#### TASK BRIEF:
Set down exactly, from the records below, the line with "[Compartilhar via LinkedIn] (227, 2188)" through the line with "サイトマップ (179, 2504)", and nothing else.
Segment Open
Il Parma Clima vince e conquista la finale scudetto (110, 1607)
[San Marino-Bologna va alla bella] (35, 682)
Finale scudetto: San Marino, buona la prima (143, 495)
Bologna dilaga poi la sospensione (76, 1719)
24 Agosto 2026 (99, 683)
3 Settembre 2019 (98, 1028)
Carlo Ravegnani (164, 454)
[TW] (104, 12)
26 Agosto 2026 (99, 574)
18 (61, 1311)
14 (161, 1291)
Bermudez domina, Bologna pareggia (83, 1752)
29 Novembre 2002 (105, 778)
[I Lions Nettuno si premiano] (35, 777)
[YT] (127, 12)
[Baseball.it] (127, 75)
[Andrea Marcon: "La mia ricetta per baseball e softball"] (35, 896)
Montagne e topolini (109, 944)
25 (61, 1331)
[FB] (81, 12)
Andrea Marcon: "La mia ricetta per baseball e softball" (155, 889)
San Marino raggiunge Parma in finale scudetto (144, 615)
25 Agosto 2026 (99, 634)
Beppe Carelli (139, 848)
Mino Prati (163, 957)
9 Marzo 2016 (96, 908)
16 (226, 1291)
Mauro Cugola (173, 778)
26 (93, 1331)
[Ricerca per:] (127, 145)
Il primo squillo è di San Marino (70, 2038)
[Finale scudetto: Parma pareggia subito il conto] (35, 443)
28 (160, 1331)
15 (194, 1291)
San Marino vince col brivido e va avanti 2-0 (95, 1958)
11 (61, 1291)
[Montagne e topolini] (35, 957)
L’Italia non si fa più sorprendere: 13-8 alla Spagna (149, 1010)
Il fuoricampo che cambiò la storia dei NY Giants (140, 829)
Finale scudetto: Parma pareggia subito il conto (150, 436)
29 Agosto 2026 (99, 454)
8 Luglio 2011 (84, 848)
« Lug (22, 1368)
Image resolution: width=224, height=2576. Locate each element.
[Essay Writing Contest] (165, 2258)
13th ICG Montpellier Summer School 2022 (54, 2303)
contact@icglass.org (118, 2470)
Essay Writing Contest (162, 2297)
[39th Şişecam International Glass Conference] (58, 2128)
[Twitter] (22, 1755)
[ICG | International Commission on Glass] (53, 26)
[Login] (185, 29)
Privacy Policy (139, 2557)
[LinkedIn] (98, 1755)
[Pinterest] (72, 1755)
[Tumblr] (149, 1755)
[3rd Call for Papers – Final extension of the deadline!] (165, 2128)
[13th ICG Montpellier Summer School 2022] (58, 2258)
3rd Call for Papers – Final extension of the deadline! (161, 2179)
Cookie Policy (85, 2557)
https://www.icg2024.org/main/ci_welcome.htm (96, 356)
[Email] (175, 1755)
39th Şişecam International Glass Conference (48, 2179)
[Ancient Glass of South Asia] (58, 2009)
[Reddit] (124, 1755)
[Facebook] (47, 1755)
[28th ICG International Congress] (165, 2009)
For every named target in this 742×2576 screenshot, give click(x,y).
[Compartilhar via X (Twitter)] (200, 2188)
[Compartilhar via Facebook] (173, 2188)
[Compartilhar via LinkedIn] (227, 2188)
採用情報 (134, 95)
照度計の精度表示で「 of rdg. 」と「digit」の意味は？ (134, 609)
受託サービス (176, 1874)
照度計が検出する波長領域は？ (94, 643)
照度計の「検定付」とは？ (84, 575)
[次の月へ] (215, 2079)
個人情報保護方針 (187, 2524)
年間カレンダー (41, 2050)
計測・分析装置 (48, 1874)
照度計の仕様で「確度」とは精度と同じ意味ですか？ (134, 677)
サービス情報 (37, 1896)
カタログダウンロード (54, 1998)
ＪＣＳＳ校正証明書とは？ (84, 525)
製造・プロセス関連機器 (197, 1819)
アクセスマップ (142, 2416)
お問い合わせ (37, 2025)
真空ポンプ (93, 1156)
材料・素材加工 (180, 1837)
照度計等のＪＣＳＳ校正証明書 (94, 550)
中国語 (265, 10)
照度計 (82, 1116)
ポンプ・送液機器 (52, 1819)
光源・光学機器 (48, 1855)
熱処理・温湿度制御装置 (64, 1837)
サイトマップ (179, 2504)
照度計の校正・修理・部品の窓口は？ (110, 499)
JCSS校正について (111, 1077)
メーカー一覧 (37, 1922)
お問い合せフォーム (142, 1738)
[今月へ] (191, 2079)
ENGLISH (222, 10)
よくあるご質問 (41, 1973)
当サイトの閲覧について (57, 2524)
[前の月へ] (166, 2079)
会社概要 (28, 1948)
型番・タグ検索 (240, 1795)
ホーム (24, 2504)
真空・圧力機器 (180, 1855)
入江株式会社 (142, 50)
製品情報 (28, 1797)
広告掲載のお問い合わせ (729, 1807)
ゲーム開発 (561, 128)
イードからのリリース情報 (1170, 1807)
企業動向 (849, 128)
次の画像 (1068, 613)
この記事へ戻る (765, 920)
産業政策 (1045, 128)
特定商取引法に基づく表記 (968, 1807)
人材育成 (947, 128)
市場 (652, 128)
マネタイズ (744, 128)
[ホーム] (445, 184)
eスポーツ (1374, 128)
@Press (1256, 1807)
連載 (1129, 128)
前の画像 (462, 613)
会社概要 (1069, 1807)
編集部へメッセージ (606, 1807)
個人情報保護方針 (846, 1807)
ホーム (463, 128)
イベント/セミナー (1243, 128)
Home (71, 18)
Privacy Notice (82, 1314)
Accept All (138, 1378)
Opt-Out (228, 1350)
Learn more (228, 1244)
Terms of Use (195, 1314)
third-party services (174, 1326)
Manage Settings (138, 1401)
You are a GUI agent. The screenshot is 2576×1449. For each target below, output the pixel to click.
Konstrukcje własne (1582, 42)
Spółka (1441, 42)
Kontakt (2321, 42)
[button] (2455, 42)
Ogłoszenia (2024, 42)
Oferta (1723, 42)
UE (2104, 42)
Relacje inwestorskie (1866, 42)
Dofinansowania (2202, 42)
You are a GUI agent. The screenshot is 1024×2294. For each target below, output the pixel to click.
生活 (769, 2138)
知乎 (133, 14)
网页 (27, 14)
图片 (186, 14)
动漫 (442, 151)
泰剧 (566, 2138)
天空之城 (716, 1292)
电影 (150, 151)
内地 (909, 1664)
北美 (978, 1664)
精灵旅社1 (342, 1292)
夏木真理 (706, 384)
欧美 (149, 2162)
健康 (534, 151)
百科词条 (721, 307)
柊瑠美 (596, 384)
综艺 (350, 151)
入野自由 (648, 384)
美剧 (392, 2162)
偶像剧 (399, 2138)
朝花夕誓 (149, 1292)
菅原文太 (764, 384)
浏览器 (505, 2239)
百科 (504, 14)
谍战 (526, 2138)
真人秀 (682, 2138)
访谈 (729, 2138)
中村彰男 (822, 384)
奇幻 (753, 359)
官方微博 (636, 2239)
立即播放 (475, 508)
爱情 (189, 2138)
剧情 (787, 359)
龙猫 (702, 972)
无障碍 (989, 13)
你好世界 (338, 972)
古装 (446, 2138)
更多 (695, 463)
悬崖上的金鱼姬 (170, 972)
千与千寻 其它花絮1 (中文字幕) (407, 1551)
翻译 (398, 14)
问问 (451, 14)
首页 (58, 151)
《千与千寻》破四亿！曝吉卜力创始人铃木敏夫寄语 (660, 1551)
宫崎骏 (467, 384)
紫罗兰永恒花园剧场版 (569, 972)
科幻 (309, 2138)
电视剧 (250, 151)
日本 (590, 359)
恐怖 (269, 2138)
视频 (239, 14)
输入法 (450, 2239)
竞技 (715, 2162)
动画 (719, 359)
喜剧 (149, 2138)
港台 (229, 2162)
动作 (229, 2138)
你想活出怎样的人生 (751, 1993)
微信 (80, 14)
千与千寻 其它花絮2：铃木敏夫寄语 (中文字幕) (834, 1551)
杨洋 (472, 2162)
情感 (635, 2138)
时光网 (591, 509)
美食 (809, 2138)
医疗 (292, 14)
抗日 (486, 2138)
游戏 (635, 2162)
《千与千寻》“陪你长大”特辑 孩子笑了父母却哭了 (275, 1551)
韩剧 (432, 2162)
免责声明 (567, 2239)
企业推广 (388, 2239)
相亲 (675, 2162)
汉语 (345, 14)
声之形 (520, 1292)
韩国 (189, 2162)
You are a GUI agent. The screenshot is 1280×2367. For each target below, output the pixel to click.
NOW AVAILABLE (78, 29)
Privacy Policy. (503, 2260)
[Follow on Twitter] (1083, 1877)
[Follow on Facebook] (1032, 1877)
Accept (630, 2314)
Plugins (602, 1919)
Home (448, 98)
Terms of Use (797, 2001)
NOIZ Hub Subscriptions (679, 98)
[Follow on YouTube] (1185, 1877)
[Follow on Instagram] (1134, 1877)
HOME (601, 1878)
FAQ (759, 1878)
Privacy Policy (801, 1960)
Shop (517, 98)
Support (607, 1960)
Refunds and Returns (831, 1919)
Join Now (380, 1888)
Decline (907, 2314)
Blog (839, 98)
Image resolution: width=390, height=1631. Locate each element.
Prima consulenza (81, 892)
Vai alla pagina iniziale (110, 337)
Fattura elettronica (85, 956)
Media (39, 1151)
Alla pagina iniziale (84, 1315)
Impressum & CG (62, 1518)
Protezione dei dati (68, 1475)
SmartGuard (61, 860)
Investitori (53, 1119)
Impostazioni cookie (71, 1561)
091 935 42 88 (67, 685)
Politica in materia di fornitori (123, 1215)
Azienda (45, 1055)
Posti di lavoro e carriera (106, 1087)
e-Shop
Segment Closed
#### REPLY TO THE TASK:
[Compartilhar via LinkedIn] (227, 2188)
採用情報 (134, 95)
照度計の精度表示で「 of rdg. 」と「digit」の意味は？ (134, 609)
受託サービス (176, 1874)
照度計が検出する波長領域は？ (94, 643)
照度計の「検定付」とは？ (84, 575)
[次の月へ] (215, 2079)
個人情報保護方針 (187, 2524)
年間カレンダー (41, 2050)
計測・分析装置 (48, 1874)
照度計の仕様で「確度」とは精度と同じ意味ですか？ (134, 677)
サービス情報 (37, 1896)
カタログダウンロード (54, 1998)
ＪＣＳＳ校正証明書とは？ (84, 525)
製造・プロセス関連機器 (197, 1819)
アクセスマップ (142, 2416)
お問い合わせ (37, 2025)
真空ポンプ (93, 1156)
材料・素材加工 (180, 1837)
照度計等のＪＣＳＳ校正証明書 (94, 550)
中国語 (265, 10)
照度計 (82, 1116)
ポンプ・送液機器 (52, 1819)
光源・光学機器 (48, 1855)
熱処理・温湿度制御装置 (64, 1837)
サイトマップ (179, 2504)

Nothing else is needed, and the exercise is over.